Collected data.

======

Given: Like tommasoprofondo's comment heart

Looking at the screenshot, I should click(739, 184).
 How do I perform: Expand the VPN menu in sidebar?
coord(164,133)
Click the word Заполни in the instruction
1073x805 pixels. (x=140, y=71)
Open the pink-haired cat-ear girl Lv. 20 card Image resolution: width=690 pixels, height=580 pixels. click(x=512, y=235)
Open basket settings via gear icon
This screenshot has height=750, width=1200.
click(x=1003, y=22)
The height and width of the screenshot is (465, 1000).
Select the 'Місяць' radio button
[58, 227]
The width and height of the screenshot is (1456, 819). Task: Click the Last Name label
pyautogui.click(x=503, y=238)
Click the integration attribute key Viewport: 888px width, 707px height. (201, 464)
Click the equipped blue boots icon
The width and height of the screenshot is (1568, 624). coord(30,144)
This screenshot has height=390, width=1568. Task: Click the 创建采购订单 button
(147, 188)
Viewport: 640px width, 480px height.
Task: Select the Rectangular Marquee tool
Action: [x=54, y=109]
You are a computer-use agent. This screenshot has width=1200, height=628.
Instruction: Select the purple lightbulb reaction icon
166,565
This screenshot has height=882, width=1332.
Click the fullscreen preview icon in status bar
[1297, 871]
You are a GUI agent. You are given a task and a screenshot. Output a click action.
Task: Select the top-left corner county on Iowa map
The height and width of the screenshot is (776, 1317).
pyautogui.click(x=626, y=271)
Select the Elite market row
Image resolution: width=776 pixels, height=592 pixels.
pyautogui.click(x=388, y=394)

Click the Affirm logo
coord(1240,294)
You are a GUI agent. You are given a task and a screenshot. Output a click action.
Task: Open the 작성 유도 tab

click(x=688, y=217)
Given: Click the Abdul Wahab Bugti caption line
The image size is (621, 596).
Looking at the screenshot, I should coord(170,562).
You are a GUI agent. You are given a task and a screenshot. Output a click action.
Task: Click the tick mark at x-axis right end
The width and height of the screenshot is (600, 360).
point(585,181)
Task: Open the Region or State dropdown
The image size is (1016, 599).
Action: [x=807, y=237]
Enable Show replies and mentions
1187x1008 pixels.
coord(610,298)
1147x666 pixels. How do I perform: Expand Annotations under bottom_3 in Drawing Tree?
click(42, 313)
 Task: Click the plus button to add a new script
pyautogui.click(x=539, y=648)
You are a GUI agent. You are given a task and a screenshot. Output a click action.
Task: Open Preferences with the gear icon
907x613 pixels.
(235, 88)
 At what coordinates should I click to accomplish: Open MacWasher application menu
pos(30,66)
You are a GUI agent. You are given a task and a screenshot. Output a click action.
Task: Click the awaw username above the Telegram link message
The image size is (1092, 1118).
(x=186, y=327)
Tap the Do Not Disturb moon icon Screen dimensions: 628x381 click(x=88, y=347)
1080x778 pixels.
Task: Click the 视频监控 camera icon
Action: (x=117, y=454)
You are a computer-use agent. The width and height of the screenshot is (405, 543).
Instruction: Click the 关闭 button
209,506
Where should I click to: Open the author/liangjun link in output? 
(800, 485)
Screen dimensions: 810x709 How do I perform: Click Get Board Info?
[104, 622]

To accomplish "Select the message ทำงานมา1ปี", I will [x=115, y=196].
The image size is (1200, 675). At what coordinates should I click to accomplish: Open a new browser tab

======

What you will do. For every line above that has "computer" in it, copy the line.

Exercise answer.
You are a computer-use agent. This screenshot has width=1200, height=628.
You are a computer-use agent. The width and height of the screenshot is (405, 543).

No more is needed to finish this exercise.